While even as little as 30 years ago, a single woman choosing such an unconventional path to motherhood would have been viewed with suspicion, today it’s more common and by extension acceptable.
But does society still view single women who want to have kids on their own in an unfavourable light? Is the vision of the ideal family still so embedded culturally that these women are still subject to subtler forms of discrimination for their choices?
It’s an interesting question that writer Katie Roiphe explores in a post for Slate.com. Roiphe, a single mother, feels that her choices make people uncomfortable and therefore judgmental. She’s taken a few insults over the years and says that the word she most often hears applied in relation to single mothers is “crazy”.

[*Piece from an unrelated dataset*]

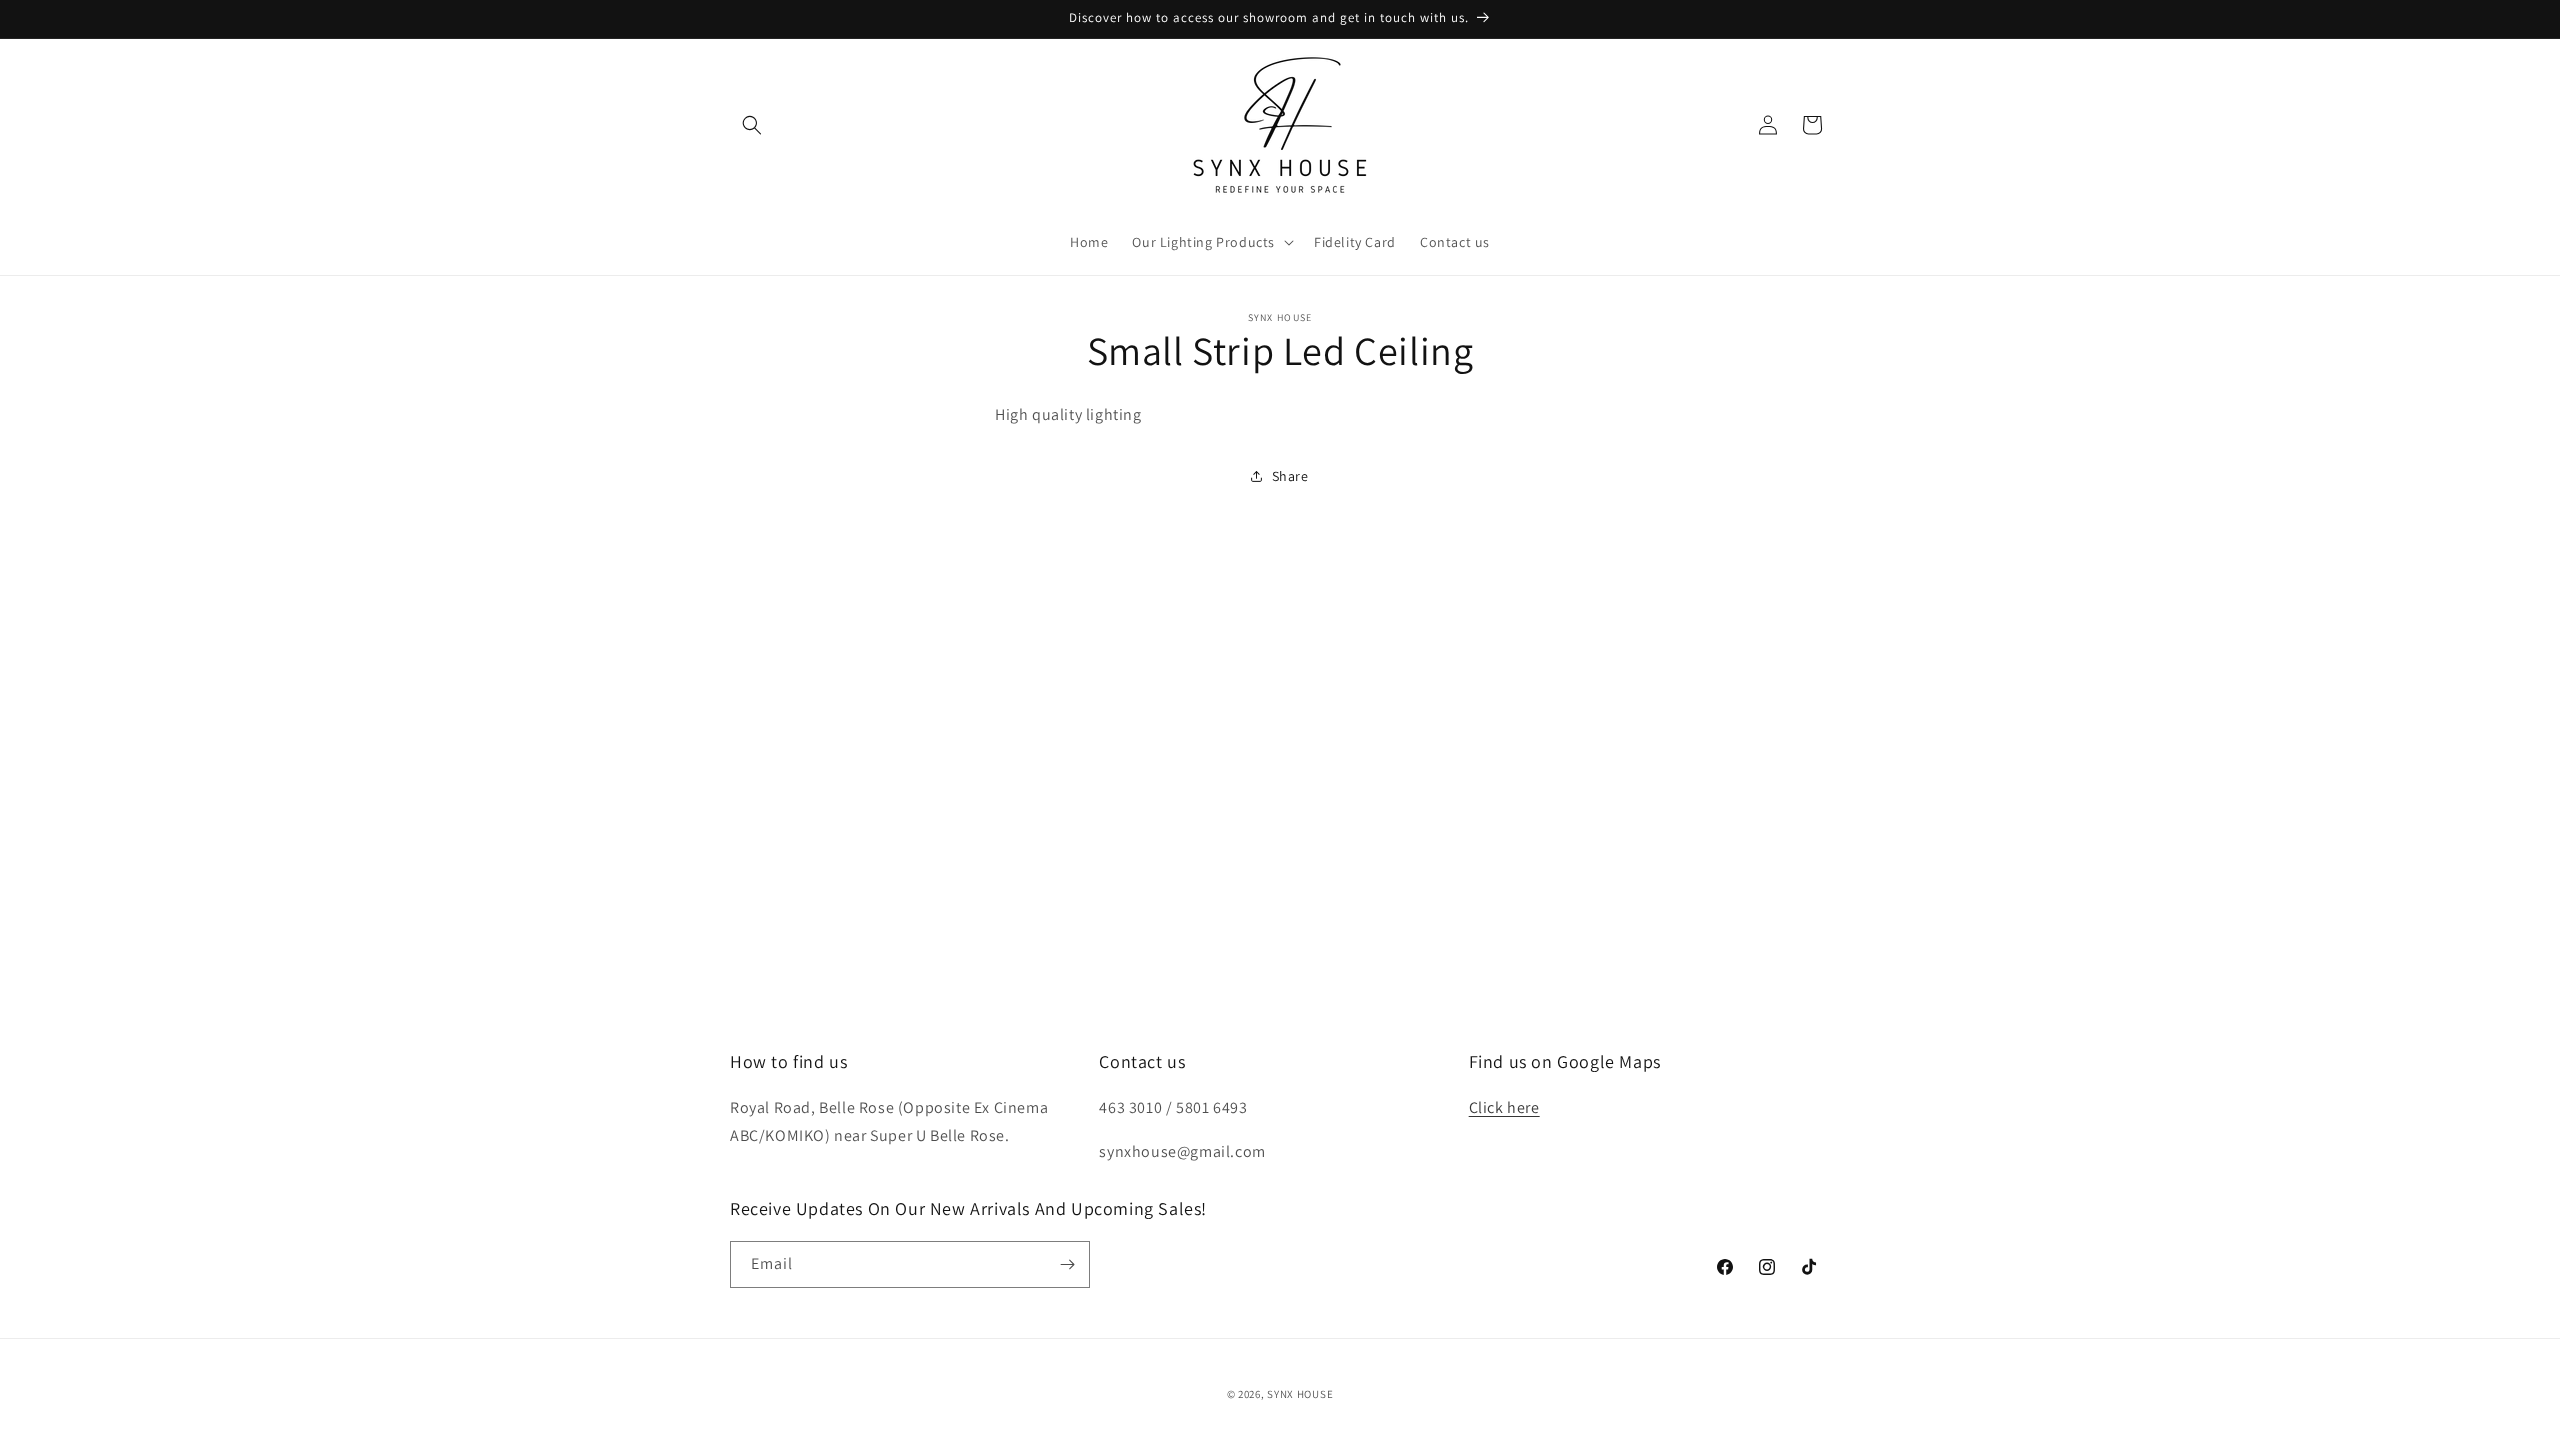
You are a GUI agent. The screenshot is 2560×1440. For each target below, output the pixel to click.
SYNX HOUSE (1300, 1394)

For Roiphe, the choice to have a baby on your own isn’t crazy; it’s “romantic” and in the dictionary sense of the term. Roiphe means that these “romantic” women are different types, ie, “drawn to things that are, according to the dictionary definition of romantic, ‘impractical in conception or plan’ and is in thrall to the ‘heroic, adventurous, remote, mysterious, or idealized.’”
Some of the single mothers Roiphe is thinking about include a woman who was “embedded with the Army in Afghanistan when she was six months pregnant,” another “somehow floats with her toddler between Los Angeles, Paris, and wherever her French rail pass will take her.”
Pretentious sounding examples aside, Roiphe’s take is significant. Whether they’re embedded in Afghanistan or not, women who choose to have babies on their own are grownups with hearts and minds of their own. They’re not crazy; they’re just comfortable with following their own judgments, rebellious or not. That may make them romantics, in Roiphe’s eyes. In my view, it also makes them adults.
While Roiphe’s view of single motherhood appears restricted to a specific class of women—i.e. privileged—she does make an interesting argument as to why people occasionally insult her decision. Basically, she sees the word crazy as a way of judging something “different or unusual”.
Writes Roiphe: “In spite of our exquisite tolerance for and fascination with all kinds of alternative lifestyles, we have a wildly outdated but strangely pervasive idea that single motherhood is worse for children, somehow a compromise, a flawed venture, a grave psychological blow to be overcome, our enlightened modern version of shame.”
Agree with her choices and her arguments or not, Roiphe’s piece concludes with a fairly persuasive statement on how to deal with the conflict between personal choice and society. Writes Roiphe: “There are other possible ways I could conduct my life, other forms and structures. But I remember hearing somewhere: “You have one life, if that.”